Taking the FFT (Fast Fourier Transform) of
each voice sample outputs its frequency spectrum. A formant is one of four highest peaks in a spectrum sample. From the
frequency spectrums, the main formants can be extracted. It is the
location of these formants along the frequency axis that define a
vowel sound. There are four main peaks between 300 and 4400 Hz,
this bandwidth is where the strongest formants for human speech
occur. For the purposes of this project, the group is to extract
the frequency values of only the first two peaks since they provide
the most information in terms of what the vowel sound is. Since all
vowels follow constant and recognizable patterns in these two
formants, the changes along an accent can be recorded with a high
degree of accuracy. Figure 1 shows this pattern between the vowel sounds and formant frequencies.

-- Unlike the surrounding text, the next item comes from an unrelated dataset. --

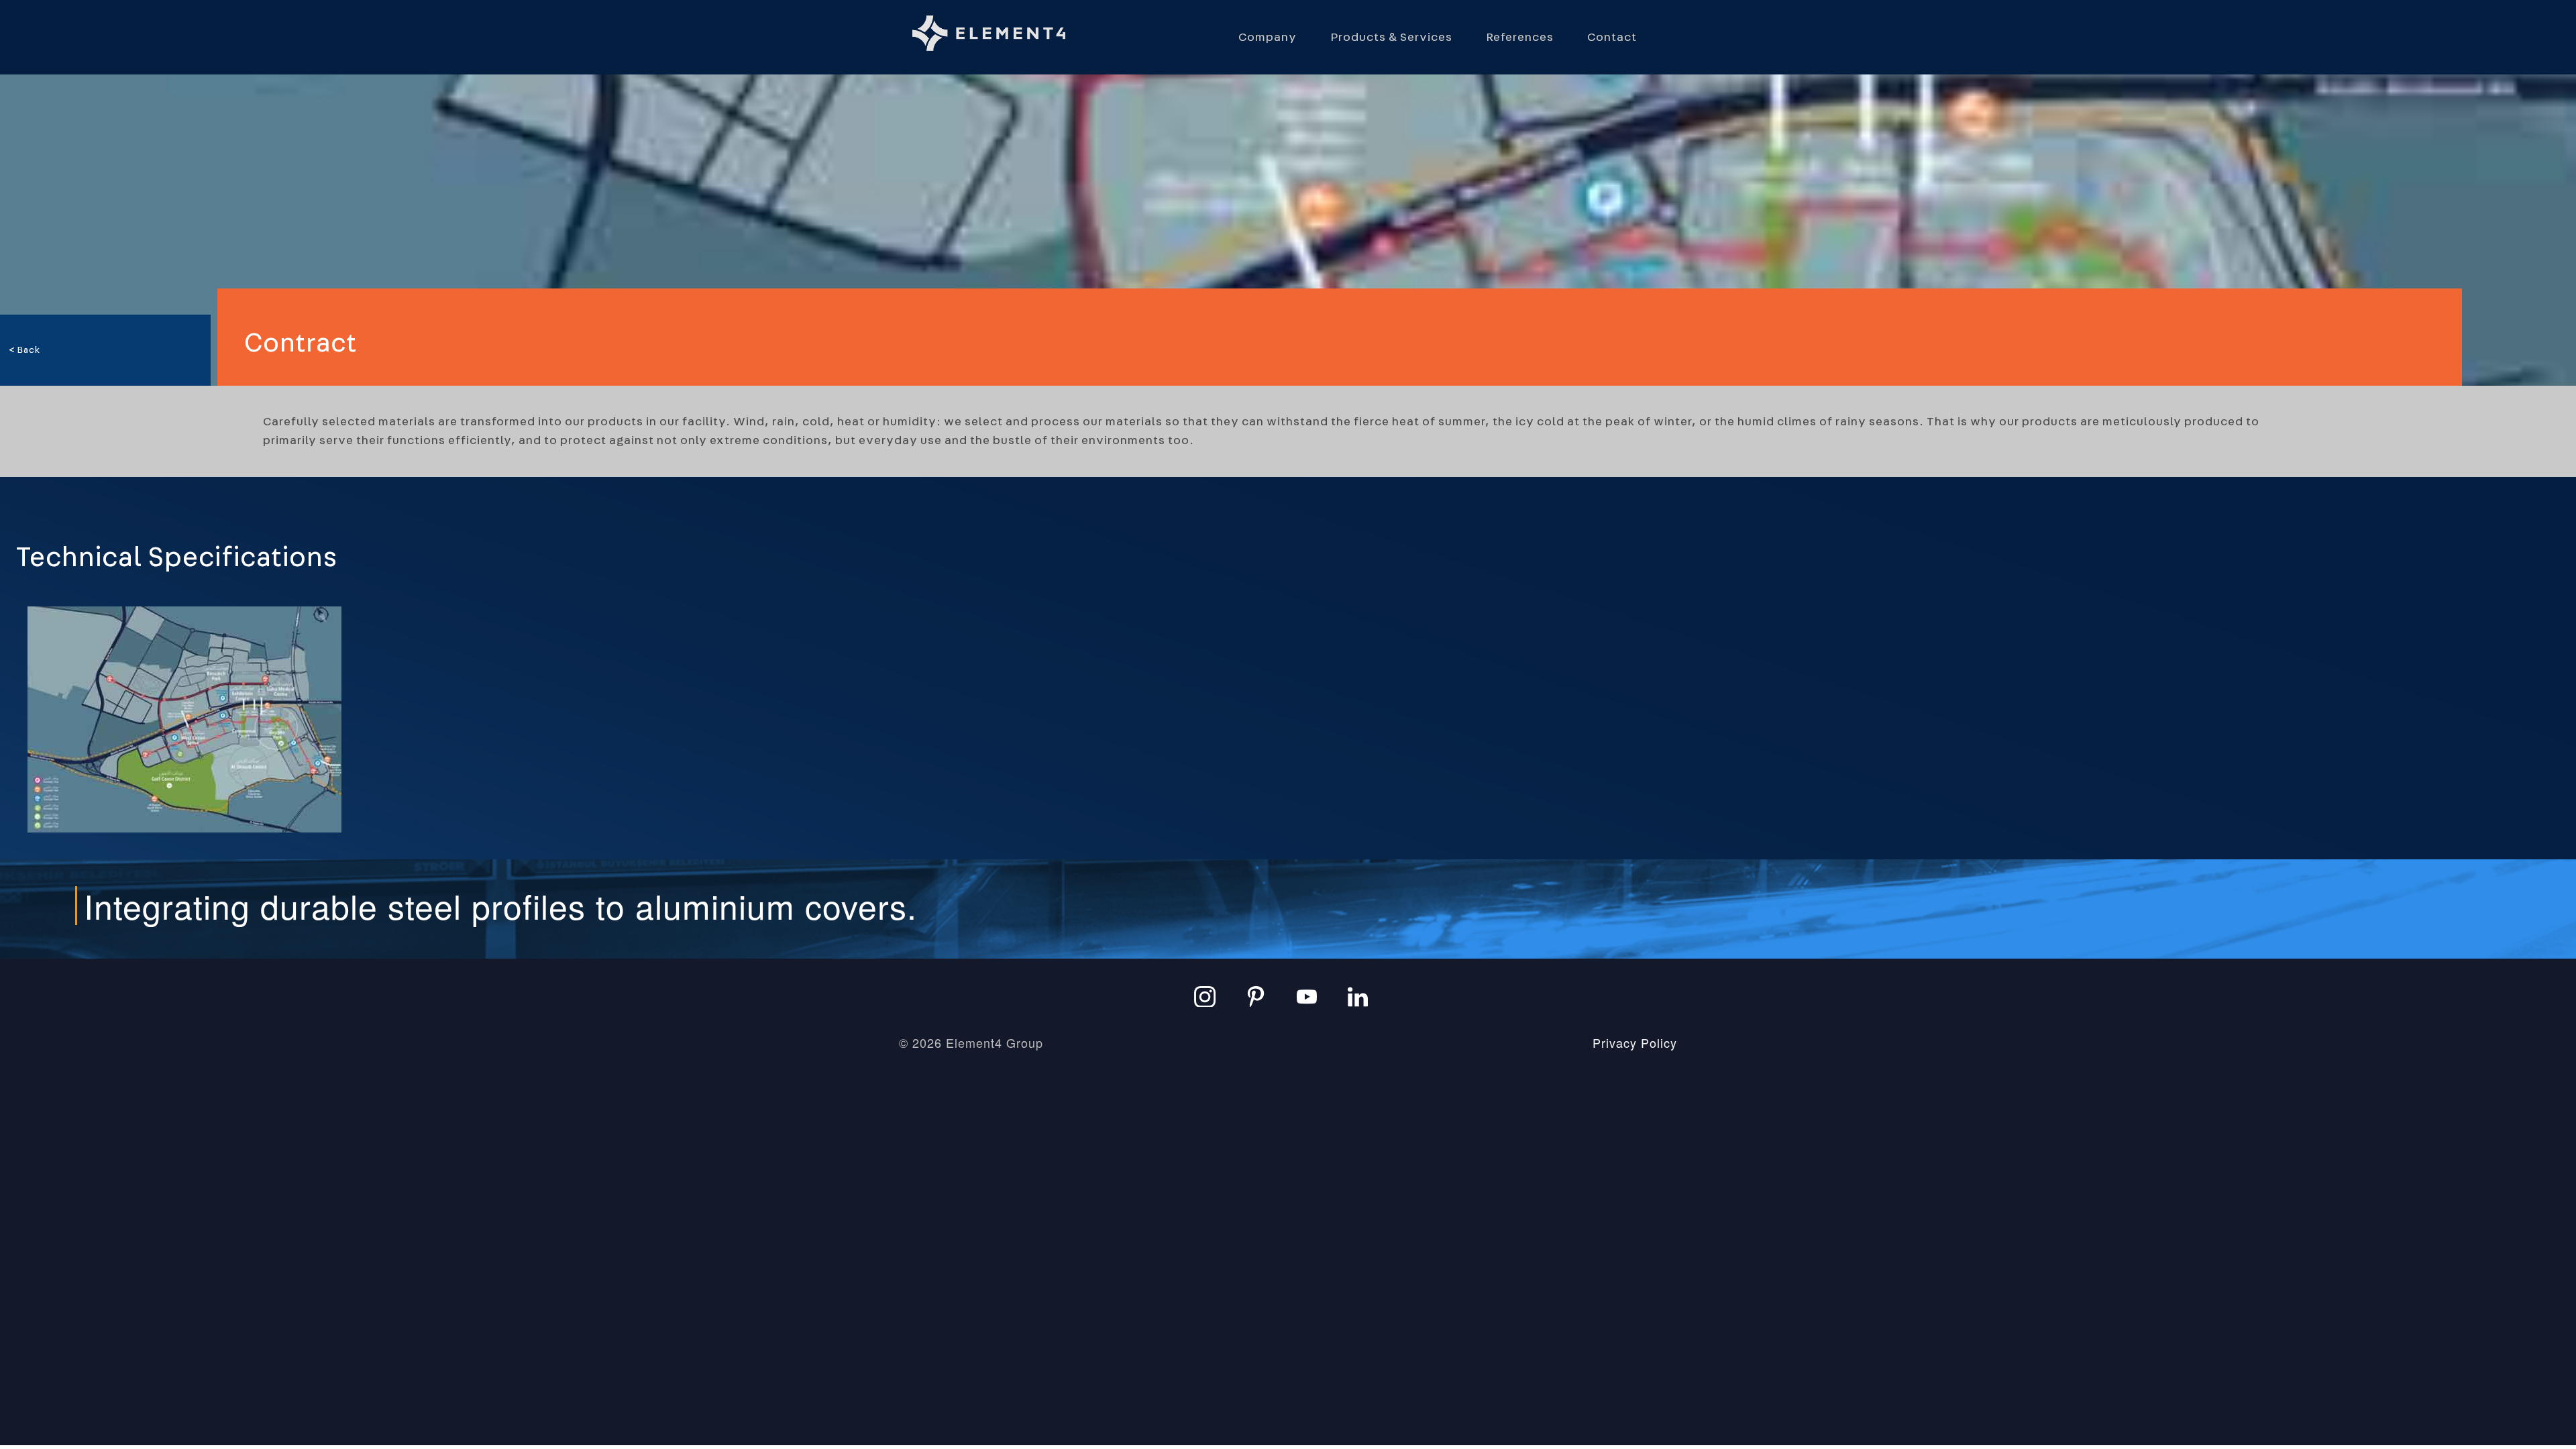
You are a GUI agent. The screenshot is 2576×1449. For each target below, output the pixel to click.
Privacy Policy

The first formant (F1) is dependant on
whether a vowel sound is more open or closed, so on the chart, F1
varies along the y axis. F1 increases in frequency as the vowel
becomes more open and decreases to its minimum as the vowel sound
closes. The second formant (F2), however, follows along the x-axis.
Thus, it varies depending on whether a sound is made in the front
or the back of the vocal cavity. F2 increases in frequency the
farther forward that a vowel is and decreases to its minimum as a
vowel moves to the back. Therefore, each vowel sound has unique,
characteristic formant values for its first two formants. With this
in mind, it means that theoretically, across many speakers, the
same frequency values for the first two formant locations should
hold as long as they are making the same vowel sound.